REQUIREMENTS: Turn these lines into a Markdown table with the columns "No." and "Line," numbering each row and leaving out blank lines and any pictures.

LISTED ENTRIES:
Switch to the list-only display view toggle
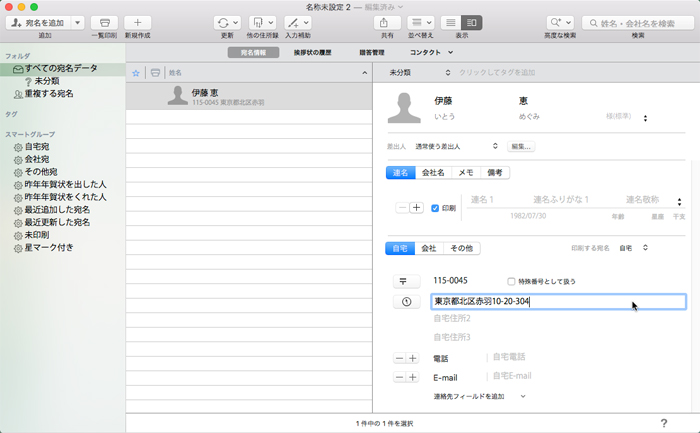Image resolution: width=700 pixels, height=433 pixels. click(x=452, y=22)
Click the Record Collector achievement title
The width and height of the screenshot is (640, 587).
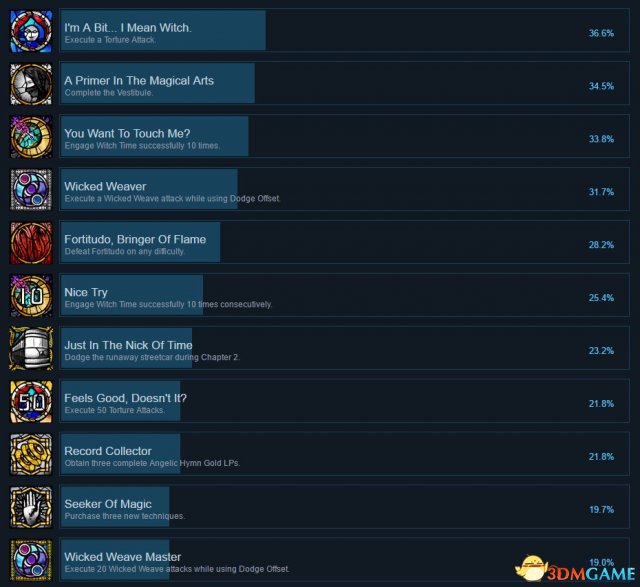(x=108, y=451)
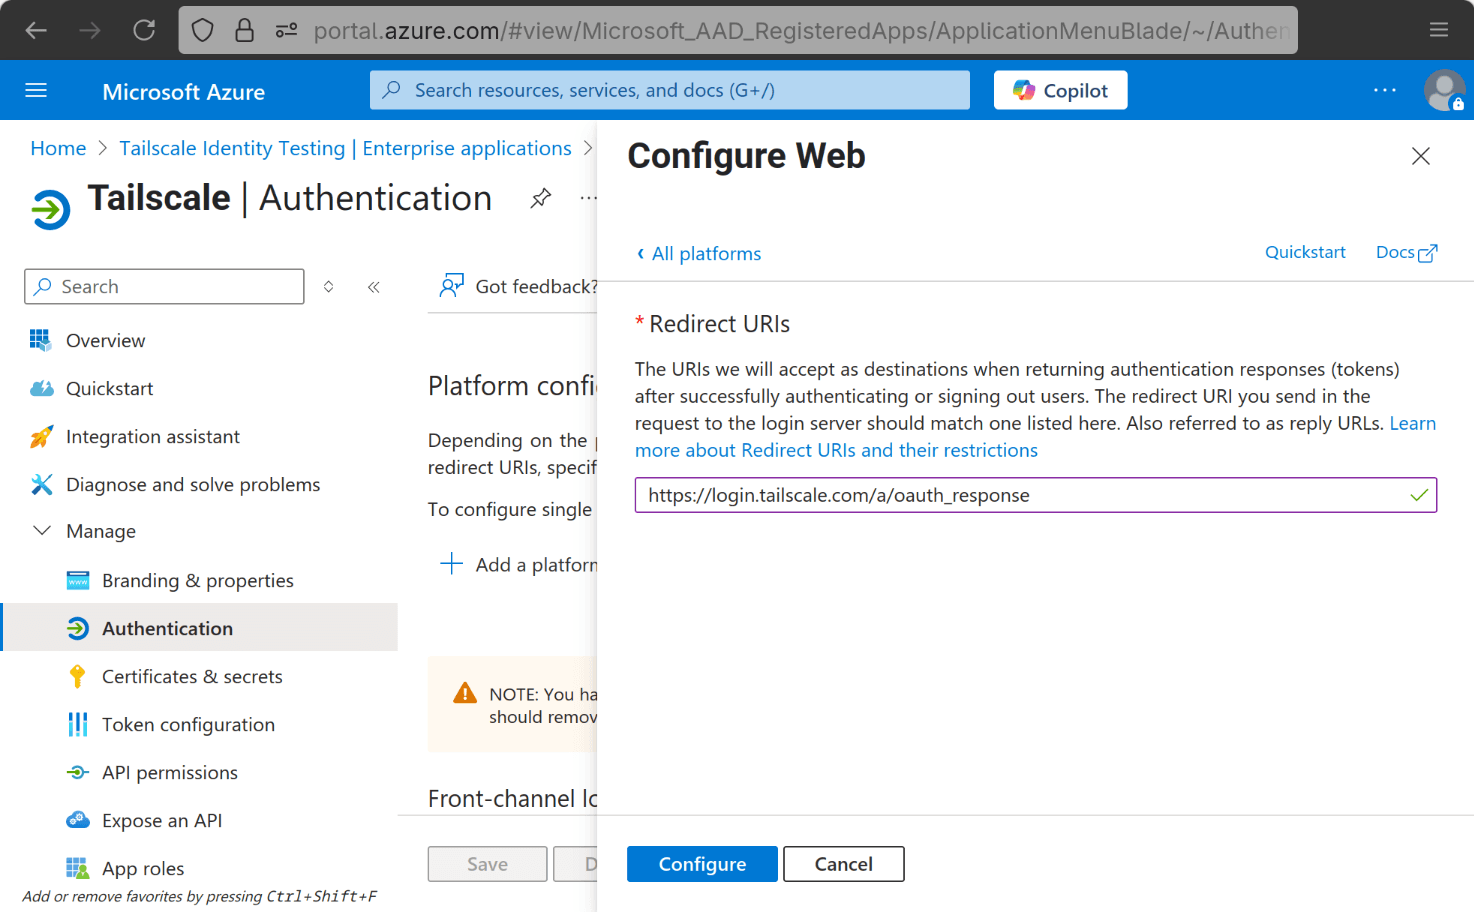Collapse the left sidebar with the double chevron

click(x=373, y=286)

RESPONSE:
| No. | Line |
|---|---|
| 1 | Switch to the list-only display view toggle |
| 2 | Image resolution: width=700 pixels, height=433 pixels. click(x=452, y=22) |
| 3 | Click the Record Collector achievement title |
| 4 | The width and height of the screenshot is (640, 587). |
| 5 | (x=108, y=451) |
| 6 | Collapse the left sidebar with the double chevron |
| 7 | click(x=373, y=286) |